Encoding Problem Python3 #32

NicoDietrich · 2017-07-21T14:30:53Z

Hey! I have a problem using hunspell with german words and I hope you can help me out.
An Example:

Python 3.5.2 (default, Nov 17 2016, 17:05:23) 
[GCC 5.4.0 20160609] on linux
Type "help", "copyright", "credits" or "license" for more information.
>>> import hunspell
>>> spellchecker = hunspell.HunSpell('/usr/share/hunspell/de_DE.dic',
...                                  '/usr/share/hunspell/de_DE.aff')
>>> spellchecker.spell('Wörterbuch')
True
>>> spellchecker.suggest('Wörterbuhc')
UnicodeDecodeError: 'utf-8' codec can't decode byte 0xf6 in position 1: invalid start byte

During handling of the above exception, another exception occurred:

Traceback (most recent call last):
  File "<stdin>", line 1, in <module>
SystemError: <built-in method suggest of HunSpell object at 0xb717d6d0> returned a result with an error set

When I encode to utf-8 it works, but the result I get makes no sense:

>>> spellchecker.suggest('Wörterbuhc'.encode('utf-8'))
['Westerburger']

This seems to be very weird, since here was done the exact same thing which apparently worked.

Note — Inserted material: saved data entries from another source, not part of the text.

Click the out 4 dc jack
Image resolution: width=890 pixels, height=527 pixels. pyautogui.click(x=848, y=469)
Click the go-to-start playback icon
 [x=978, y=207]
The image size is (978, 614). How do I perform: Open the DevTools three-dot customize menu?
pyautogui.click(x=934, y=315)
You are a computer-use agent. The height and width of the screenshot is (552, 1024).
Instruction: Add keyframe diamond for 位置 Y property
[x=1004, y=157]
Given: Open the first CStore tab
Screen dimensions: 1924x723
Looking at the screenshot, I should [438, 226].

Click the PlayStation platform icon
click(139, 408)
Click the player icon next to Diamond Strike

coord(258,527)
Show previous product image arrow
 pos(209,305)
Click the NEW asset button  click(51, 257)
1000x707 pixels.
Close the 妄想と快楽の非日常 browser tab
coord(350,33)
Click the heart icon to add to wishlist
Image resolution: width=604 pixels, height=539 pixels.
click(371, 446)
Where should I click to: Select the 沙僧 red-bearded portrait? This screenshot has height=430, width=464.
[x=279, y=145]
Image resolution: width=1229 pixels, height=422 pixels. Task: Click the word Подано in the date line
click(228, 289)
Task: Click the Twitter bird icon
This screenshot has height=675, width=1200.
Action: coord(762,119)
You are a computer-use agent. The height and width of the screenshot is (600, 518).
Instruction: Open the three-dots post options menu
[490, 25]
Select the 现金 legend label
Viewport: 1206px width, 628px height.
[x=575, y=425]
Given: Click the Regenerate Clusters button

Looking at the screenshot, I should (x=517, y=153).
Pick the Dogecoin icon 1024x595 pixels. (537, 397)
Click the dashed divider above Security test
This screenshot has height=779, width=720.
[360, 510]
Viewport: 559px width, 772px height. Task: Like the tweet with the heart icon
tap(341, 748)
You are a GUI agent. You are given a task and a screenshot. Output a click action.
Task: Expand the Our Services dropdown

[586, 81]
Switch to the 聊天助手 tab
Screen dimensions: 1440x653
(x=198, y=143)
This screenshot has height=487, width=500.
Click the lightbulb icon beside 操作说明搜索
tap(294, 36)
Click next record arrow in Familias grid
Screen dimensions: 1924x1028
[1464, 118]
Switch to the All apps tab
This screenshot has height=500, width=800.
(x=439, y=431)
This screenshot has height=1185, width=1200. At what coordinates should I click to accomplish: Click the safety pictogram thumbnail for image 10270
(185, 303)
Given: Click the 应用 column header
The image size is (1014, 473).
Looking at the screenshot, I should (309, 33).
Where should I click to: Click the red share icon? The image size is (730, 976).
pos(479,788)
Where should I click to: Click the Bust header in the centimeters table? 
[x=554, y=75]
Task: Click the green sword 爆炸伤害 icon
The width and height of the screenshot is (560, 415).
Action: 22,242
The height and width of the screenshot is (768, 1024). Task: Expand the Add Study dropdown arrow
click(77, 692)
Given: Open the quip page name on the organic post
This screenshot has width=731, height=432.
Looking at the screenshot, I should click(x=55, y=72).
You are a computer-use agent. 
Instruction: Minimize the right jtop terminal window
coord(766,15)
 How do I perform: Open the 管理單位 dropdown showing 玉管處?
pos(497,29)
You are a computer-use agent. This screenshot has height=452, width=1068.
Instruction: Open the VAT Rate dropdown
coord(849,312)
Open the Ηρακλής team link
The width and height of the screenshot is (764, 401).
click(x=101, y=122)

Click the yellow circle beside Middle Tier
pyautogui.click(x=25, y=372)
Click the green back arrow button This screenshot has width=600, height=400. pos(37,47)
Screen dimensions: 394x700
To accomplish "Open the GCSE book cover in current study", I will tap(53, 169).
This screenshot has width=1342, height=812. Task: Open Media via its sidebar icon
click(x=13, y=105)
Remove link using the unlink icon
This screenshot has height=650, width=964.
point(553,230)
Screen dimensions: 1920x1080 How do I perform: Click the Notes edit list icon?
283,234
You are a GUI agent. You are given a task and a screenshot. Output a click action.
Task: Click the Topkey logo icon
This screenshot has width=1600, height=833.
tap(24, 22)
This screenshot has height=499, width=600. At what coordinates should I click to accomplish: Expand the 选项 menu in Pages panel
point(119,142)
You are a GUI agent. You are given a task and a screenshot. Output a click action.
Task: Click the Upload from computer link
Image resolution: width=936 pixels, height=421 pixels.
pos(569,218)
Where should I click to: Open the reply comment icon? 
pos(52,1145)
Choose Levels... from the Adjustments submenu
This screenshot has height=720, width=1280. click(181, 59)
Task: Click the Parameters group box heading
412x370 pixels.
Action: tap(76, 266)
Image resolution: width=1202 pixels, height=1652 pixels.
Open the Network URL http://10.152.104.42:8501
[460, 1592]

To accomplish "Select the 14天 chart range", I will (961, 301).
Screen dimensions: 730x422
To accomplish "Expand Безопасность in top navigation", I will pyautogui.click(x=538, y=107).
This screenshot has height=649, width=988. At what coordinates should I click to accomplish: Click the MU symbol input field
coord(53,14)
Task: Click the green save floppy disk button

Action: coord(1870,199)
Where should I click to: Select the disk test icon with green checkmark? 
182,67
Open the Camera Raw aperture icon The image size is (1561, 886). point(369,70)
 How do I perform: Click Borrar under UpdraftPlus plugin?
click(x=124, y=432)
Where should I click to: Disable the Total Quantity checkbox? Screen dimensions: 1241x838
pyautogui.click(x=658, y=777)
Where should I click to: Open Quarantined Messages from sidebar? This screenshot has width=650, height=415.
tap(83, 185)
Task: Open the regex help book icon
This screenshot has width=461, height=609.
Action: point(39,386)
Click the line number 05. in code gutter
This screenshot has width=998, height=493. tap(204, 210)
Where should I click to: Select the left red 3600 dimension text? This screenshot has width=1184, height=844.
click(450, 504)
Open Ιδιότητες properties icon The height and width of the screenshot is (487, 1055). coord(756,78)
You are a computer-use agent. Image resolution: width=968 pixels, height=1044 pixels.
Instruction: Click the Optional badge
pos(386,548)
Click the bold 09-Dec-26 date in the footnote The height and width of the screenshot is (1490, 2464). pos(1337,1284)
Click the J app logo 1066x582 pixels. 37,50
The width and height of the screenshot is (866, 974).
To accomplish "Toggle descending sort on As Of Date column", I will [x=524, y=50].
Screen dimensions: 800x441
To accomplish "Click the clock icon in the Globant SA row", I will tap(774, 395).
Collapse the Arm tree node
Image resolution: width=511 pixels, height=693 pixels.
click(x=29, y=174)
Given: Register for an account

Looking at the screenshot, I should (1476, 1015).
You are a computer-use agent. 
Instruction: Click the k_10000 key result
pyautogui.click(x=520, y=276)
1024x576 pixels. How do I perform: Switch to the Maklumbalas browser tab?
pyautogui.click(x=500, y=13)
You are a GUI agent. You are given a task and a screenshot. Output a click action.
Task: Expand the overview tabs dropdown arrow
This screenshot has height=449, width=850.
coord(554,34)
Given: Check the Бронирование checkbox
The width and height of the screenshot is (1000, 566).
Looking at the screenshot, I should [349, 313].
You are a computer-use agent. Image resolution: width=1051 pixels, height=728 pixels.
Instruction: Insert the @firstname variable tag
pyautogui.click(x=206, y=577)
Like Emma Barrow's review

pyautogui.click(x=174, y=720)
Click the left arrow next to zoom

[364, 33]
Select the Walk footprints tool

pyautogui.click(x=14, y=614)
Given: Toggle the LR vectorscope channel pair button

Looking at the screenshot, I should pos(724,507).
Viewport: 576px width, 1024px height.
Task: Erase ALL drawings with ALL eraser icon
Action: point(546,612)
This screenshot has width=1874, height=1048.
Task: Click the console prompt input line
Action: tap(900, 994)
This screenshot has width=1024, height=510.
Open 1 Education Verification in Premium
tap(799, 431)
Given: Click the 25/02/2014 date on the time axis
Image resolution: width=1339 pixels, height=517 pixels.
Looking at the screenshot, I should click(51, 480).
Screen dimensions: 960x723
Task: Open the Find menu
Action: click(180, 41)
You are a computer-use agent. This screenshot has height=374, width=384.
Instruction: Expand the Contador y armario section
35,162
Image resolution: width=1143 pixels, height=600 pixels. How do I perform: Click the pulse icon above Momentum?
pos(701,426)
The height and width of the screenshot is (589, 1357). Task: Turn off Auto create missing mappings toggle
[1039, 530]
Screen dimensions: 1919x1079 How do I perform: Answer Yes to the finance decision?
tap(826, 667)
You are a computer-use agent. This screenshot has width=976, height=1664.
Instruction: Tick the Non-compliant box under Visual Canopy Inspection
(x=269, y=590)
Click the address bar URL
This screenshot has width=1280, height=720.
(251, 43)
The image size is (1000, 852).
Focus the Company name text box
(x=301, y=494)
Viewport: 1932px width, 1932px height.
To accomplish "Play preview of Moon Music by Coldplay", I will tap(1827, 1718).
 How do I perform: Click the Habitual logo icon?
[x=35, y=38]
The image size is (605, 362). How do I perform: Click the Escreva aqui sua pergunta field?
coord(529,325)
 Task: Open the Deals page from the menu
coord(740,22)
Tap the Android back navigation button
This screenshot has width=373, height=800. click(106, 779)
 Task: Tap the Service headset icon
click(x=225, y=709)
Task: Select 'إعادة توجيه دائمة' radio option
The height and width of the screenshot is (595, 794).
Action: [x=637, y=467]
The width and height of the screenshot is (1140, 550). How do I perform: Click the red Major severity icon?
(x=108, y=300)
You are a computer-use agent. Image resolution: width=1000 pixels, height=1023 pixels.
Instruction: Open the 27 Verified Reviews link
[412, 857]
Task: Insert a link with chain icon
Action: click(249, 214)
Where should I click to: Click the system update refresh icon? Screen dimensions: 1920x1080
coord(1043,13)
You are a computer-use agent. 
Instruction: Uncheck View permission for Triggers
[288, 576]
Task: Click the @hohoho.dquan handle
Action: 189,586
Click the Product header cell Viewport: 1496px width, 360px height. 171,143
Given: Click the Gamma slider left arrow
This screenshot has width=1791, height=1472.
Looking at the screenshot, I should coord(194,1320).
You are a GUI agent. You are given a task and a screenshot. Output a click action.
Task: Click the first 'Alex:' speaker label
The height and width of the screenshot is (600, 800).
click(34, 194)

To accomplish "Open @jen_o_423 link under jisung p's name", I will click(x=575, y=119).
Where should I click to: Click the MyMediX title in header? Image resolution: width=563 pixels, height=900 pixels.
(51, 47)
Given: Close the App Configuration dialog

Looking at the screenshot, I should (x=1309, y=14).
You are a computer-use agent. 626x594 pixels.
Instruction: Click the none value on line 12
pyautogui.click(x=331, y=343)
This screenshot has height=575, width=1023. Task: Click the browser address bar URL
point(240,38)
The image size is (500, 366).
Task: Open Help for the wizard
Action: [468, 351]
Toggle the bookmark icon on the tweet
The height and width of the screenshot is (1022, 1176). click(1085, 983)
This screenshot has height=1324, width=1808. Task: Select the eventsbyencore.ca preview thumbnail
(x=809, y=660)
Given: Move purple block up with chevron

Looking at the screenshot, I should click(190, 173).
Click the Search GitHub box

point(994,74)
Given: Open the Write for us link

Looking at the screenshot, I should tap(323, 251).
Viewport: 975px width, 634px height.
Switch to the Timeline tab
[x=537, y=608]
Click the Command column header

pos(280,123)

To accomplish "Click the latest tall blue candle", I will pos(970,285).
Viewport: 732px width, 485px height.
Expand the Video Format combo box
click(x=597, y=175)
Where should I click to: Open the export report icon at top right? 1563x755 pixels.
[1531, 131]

I use it in a Ubuntu VM with all the necessary packages installed:

Distributor ID: Ubuntu
Description: Ubuntu 16.04.2 LTS
Release: 16.04

blatinier · 2017-07-22T21:29:48Z

Ok I can reproduce something similar. But not exactly. Here is what I have on Debian 8:

>>> import hunspell
>>> spellchecker = hunspell.HunSpell('/usr/share/hunspell/de_DE.dic','/usr/share/hunspell/de_DE.aff')
>>> spellchecker.spell('Wörterbuch')
True
>>> spellchecker.suggest('Wörterbuhc') # should return some result, not an empty list
[]
>>> spellchecker.suggest('Wörterbuhc'.encode('utf-8')) # should not fail
UnicodeDecodeError: 'utf-8' codec can't decode byte 0xf6 in position 1: invalid start byte

I will inquire on this later a bit later.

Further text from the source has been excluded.